Prof. Dr. Andreas Hüttemann (Cologne)
Dr. des. Marie I. Kaiser (Cologne)
In recent decades the focus of scientific research has shifted more and more to trying to understand and handle the complexity of nature. In biology, for instance, the reductionistic view that the behavior of a biological system can be understood by studying its parts in isolation has been rejected. Instead, contemporary biologists try to account for the “wholeness” of biological systems by paying attention to the organization of and interactions between the system’s parts (e.g., by studying the dynamics of entire gene regulatory networks).

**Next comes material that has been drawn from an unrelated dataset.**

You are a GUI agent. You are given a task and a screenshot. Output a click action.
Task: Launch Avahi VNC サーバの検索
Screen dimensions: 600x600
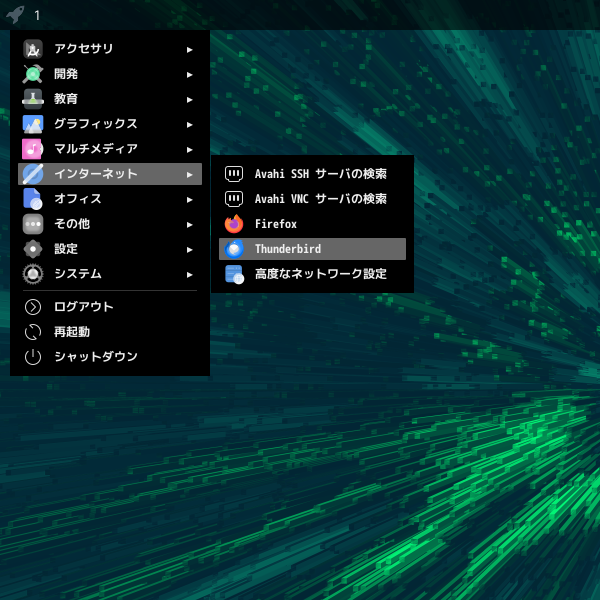pos(320,199)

This gives rise to the question of whether these new developments in the life sciences call for a revision of our traditional philosophical theories about science and nature, too. In this project I address this question by focusing primarily on two philosophical issues, namely on explanation and on causation. First, do traditional accounts (and typologies) of explanation capture the peculiarities of those explanations that are characteristic for the sciences of complex systems? Or do explanations of the behavior of complex systems constitute a unique kind of biological explanation that cannot be subsumed under traditional accounts (e.g., because they are non-mechanistic and non-reductive)? Second, do standard theories of causation fail to account for the causal structure of complex biological systems, for instance, for the multiplicity of causes, the context-dependency, and the putative “top-down character” of their causal relations? In other words, do the characteristics of the causal structure of complex biological systems give rise to any challenges or constraints for developing a philosophical theory of causation?.